Our study has many important strengths. We conducted a rigorous randomized controlled trial with a factorial design and used state of the art delirium assessments to measure the primary outcome. With little missing data (<6% during the hospital stay) we were able to robustly quantify the effect of IV acetaminophen vs placebo combined with propofol or dexmedetomidine on postoperative delirium among older patients following cardiac surgery. We demonstrated a strong positive effect for prevention of delirium in the original study. For this follow-up study, we used a standardized measure (T-MoCA) to track cognitive and functional outcomes over 1-year by trained assessors, who were carefully blinded to the treatment group assignment.

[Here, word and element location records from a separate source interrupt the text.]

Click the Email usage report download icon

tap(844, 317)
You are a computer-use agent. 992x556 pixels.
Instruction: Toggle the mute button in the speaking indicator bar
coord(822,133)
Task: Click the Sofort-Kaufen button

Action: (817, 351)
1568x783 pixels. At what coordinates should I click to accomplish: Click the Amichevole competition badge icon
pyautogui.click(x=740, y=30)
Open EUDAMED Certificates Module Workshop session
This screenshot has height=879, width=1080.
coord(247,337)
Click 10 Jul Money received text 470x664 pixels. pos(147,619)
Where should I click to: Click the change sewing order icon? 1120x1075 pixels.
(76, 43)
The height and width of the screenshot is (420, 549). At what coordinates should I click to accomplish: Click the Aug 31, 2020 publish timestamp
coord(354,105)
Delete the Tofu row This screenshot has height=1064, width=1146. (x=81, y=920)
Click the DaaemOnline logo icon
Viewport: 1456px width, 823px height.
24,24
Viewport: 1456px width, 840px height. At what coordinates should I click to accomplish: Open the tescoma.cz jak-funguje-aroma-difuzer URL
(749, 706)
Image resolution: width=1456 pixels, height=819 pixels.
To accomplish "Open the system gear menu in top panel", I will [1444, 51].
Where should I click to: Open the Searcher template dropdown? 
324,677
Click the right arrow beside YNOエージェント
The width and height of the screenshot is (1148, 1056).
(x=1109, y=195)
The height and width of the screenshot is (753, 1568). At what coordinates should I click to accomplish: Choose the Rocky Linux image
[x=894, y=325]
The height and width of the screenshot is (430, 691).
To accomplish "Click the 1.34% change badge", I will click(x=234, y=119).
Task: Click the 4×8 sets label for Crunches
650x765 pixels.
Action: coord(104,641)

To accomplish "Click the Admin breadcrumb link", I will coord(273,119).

However, several limitations are worthy of comment. First, the sample size is relatively small and was not explicitly powered to examine longer term cognitive or functional decline. The relatively small sample size and lack of power leads to an increased risk of a Type II error (Button et al., 2013). Moreover, a 1-year timeframe may have been too short to detect a significant long-term trajectory of cognitive decline. Additionally, there were losses to follow-up raising the possibility of informative censoring bias, such that patients with worse status failed to participate in the follow-up interviews, which may have affected our ability to elucidate the true relationship. It is also possible that additional measurements at three and/or 6 months would have enhanced retention of patients in the study and may have enabled us to better characterize cognitive changes over time. It is important to note that this was a single-site study, and the population enrolled were white and predominantly males, potentially limiting the generalizability. Finally, the interview used to collect data on the IADL and ADL status of patients during follow-up was adapted and did not include the multiple response categories typically used in the Lawton-Brody IADL test, which may have limited our ability to detect more subtle changes over time.

In the present analyses no statistically, significant improvement was demonstrated in the cognitive, depressive or functional outcomes at one and 12 months with the use of acetaminophen when compared to placebo. Given the limited sample size and participant retention in the study, further investigation is warranted. It will be important to further investigate both the long-term relationship between delirium with cognitive, emotional, and physical function, and also the long-term cognitive effects of acetaminophen in combination with dexmedetomidine or propofol following cardiac surgery. An interesting area of future research is to understand the molecular target of acetaminophen for delirium prevention. This would potentially provide a better understanding of acetaminophen’s ability to impact cognition and function over the long term. It would also be interesting to investigate other pharmacological and non-pharmacological interventions in reducing long term functional decline after delirium. Long-term outcome studies in vulnerable populations are challenging, and our study highlights the need for robust efforts to meet these challenges.